▸ **About this exercise**: What you return must match, exactly, the lines running from the one containing "Screen dimensions: 669x450" to the end of the data, both included, and must contain no pictures.

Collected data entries
Start of Block
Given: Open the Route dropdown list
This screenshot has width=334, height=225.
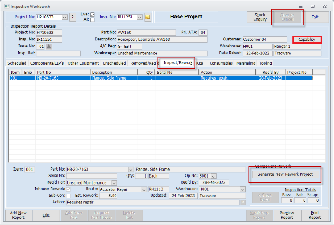Looking at the screenshot, I should click(144, 189).
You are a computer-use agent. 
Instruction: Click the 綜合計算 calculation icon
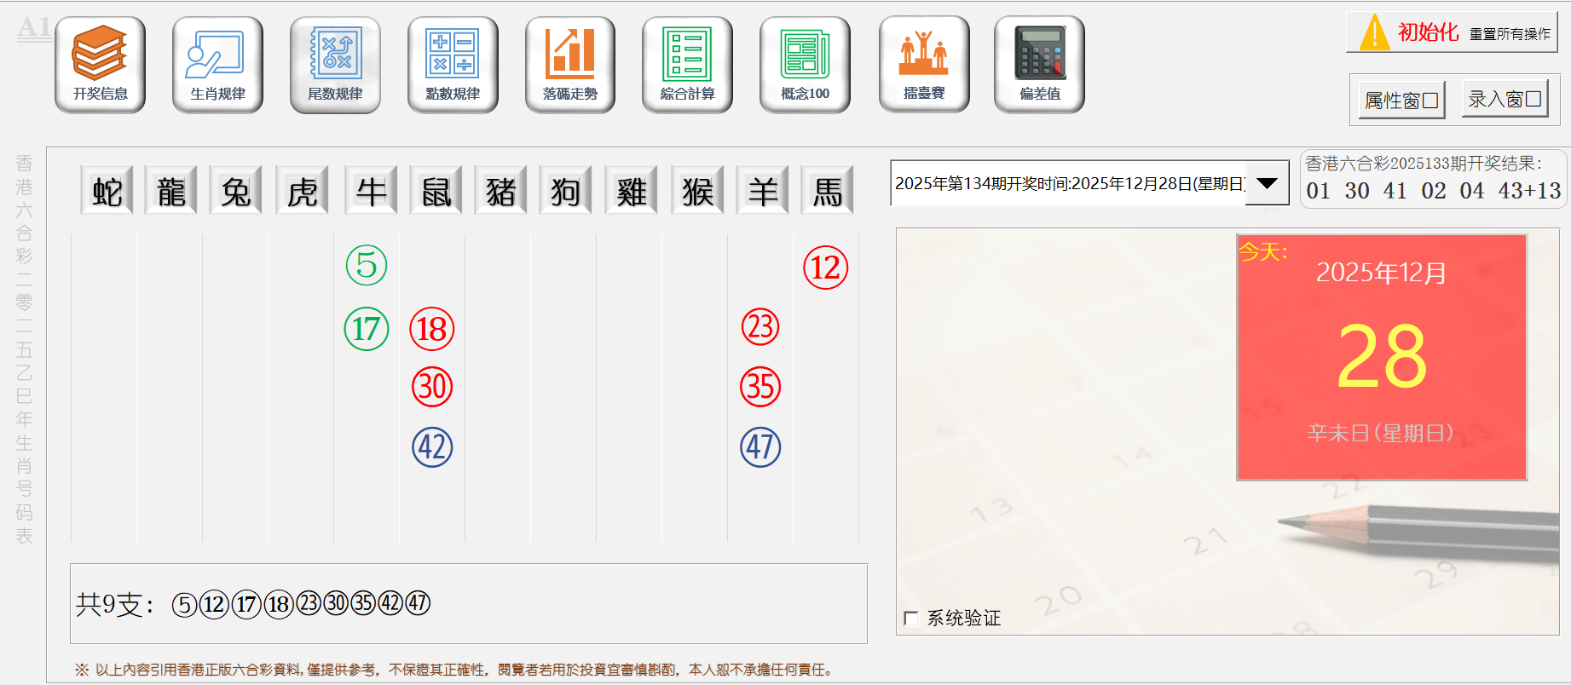click(687, 65)
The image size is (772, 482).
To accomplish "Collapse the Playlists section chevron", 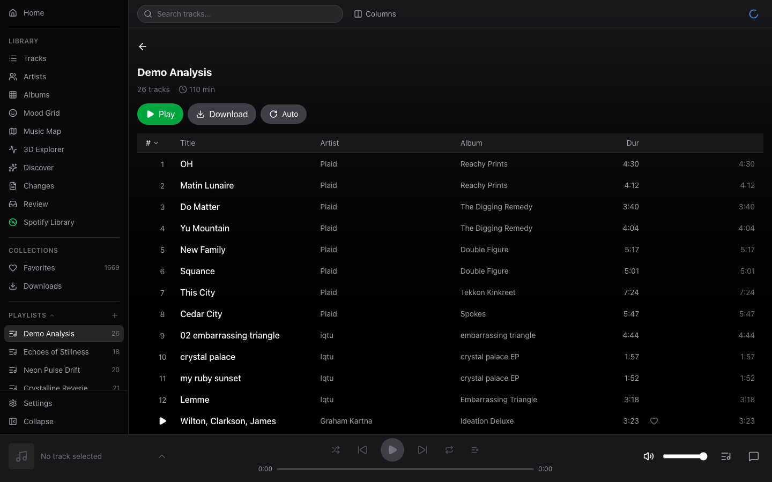I will tap(52, 315).
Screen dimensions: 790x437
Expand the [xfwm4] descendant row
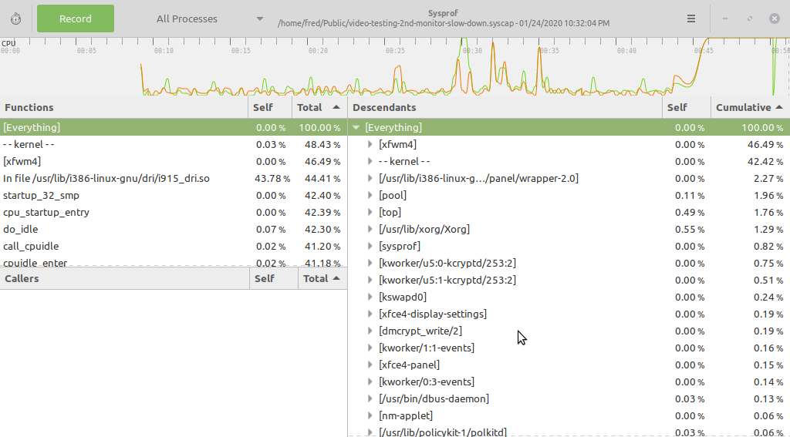coord(370,145)
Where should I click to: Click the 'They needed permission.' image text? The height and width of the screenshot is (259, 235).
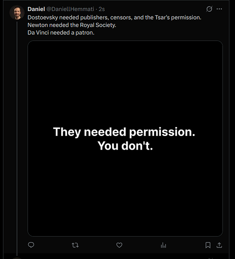click(x=124, y=132)
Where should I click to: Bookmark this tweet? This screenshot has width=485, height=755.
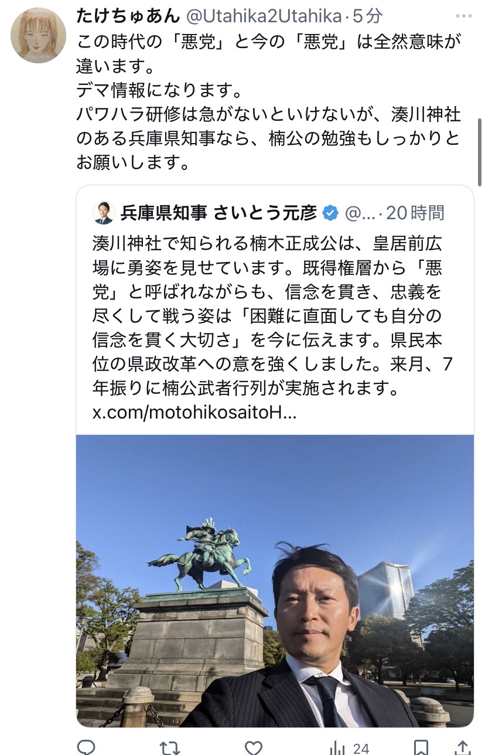[421, 747]
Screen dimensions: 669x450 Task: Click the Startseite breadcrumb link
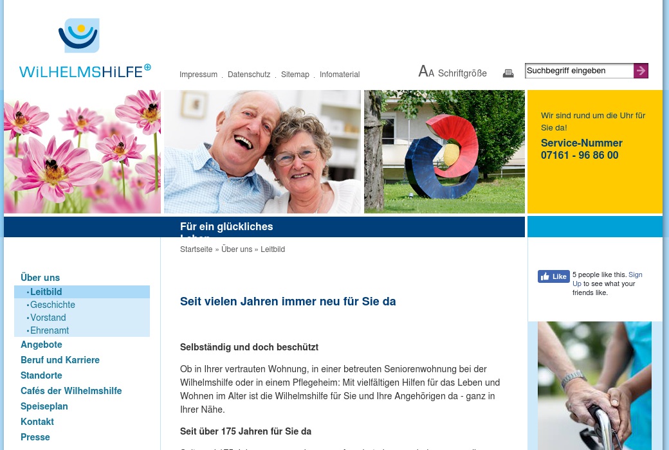pyautogui.click(x=196, y=249)
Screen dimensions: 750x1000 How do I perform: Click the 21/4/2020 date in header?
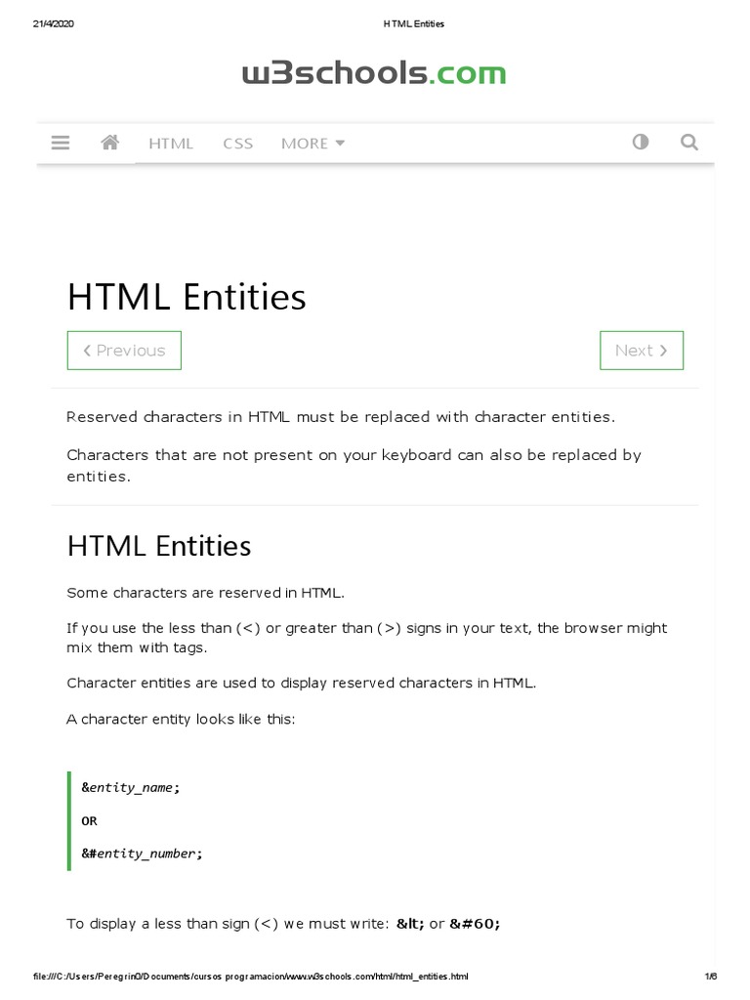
End of Block
▸ **Answer box**:
Screen dimensions: 669x450 Task: Click the Startseite breadcrumb link
pyautogui.click(x=196, y=249)
Screen dimensions: 750x1000 How do I perform: Click the 21/4/2020 date in header?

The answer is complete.